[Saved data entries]
+ + +

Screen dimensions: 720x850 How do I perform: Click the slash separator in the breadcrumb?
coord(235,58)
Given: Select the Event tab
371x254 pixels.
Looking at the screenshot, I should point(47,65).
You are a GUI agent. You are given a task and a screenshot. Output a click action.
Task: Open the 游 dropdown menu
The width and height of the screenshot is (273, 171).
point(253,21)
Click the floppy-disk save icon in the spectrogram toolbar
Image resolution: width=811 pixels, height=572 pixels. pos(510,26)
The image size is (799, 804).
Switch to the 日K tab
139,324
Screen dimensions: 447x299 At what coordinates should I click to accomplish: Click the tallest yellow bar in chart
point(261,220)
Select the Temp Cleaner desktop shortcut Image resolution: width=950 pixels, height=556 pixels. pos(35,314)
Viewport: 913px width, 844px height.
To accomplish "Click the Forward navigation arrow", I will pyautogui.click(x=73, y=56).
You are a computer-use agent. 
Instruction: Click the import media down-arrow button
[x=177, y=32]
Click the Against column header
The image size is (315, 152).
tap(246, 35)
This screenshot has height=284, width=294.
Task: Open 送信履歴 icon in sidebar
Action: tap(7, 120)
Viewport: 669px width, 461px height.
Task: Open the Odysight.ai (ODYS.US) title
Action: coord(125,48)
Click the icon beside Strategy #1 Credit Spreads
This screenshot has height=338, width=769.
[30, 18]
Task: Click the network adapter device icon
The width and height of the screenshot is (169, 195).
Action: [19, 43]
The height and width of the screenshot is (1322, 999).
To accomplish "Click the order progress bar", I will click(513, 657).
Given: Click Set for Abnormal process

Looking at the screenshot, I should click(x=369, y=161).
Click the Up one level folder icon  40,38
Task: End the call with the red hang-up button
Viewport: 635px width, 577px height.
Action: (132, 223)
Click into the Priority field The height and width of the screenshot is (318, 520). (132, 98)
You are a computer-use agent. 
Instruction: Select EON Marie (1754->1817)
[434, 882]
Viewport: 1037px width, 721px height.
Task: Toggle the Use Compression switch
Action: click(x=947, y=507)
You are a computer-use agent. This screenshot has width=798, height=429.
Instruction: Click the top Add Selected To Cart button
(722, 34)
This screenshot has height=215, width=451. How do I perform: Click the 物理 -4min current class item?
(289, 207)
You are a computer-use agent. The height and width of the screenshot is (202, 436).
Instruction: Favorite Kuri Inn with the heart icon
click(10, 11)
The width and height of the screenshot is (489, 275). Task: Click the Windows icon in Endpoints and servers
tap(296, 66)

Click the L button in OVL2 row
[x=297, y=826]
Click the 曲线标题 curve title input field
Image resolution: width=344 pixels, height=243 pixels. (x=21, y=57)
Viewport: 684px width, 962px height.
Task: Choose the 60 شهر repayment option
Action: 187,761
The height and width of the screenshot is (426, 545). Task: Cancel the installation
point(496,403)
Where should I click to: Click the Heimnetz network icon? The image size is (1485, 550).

+ + +

■ **REQUIREMENT**
Extract all of the data above and output it character for character.

■ **SOLUTION FOR THIS EXERCISE**
Screen dimensions: 720x850 How do I perform: Click the slash separator in the breadcrumb?
coord(235,58)
Given: Select the Event tab
371x254 pixels.
Looking at the screenshot, I should point(47,65).
You are a GUI agent. You are given a task and a screenshot. Output a click action.
Task: Open the 游 dropdown menu
The width and height of the screenshot is (273, 171).
point(253,21)
Click the floppy-disk save icon in the spectrogram toolbar
Image resolution: width=811 pixels, height=572 pixels. pos(510,26)
The image size is (799, 804).
Switch to the 日K tab
139,324
Screen dimensions: 447x299 At what coordinates should I click to accomplish: Click the tallest yellow bar in chart
point(261,220)
Select the Temp Cleaner desktop shortcut Image resolution: width=950 pixels, height=556 pixels. pos(35,314)
Viewport: 913px width, 844px height.
To accomplish "Click the Forward navigation arrow", I will pyautogui.click(x=73, y=56).
You are a computer-use agent. 
Instruction: Click the import media down-arrow button
[x=177, y=32]
Click the Against column header
The image size is (315, 152).
tap(246, 35)
This screenshot has height=284, width=294.
Task: Open 送信履歴 icon in sidebar
Action: tap(7, 120)
Viewport: 669px width, 461px height.
Task: Open the Odysight.ai (ODYS.US) title
Action: coord(125,48)
Click the icon beside Strategy #1 Credit Spreads
This screenshot has height=338, width=769.
[30, 18]
Task: Click the network adapter device icon
The width and height of the screenshot is (169, 195).
Action: [19, 43]
The height and width of the screenshot is (1322, 999).
To accomplish "Click the order progress bar", I will click(513, 657).
Given: Click Set for Abnormal process

Looking at the screenshot, I should click(x=369, y=161).
Click the Up one level folder icon  40,38
Task: End the call with the red hang-up button
Viewport: 635px width, 577px height.
Action: (132, 223)
Click into the Priority field The height and width of the screenshot is (318, 520). (132, 98)
You are a computer-use agent. 
Instruction: Select EON Marie (1754->1817)
[434, 882]
Viewport: 1037px width, 721px height.
Task: Toggle the Use Compression switch
Action: click(x=947, y=507)
You are a computer-use agent. This screenshot has width=798, height=429.
Instruction: Click the top Add Selected To Cart button
(722, 34)
This screenshot has height=215, width=451. How do I perform: Click the 物理 -4min current class item?
(289, 207)
You are a computer-use agent. The height and width of the screenshot is (202, 436).
Instruction: Favorite Kuri Inn with the heart icon
click(10, 11)
The width and height of the screenshot is (489, 275). Task: Click the Windows icon in Endpoints and servers
tap(296, 66)

Click the L button in OVL2 row
[x=297, y=826]
Click the 曲线标题 curve title input field
Image resolution: width=344 pixels, height=243 pixels. (x=21, y=57)
Viewport: 684px width, 962px height.
Task: Choose the 60 شهر repayment option
Action: 187,761
The height and width of the screenshot is (426, 545). Task: Cancel the installation
point(496,403)
Where should I click to: Click the Heimnetz network icon? The image size is (1485, 550).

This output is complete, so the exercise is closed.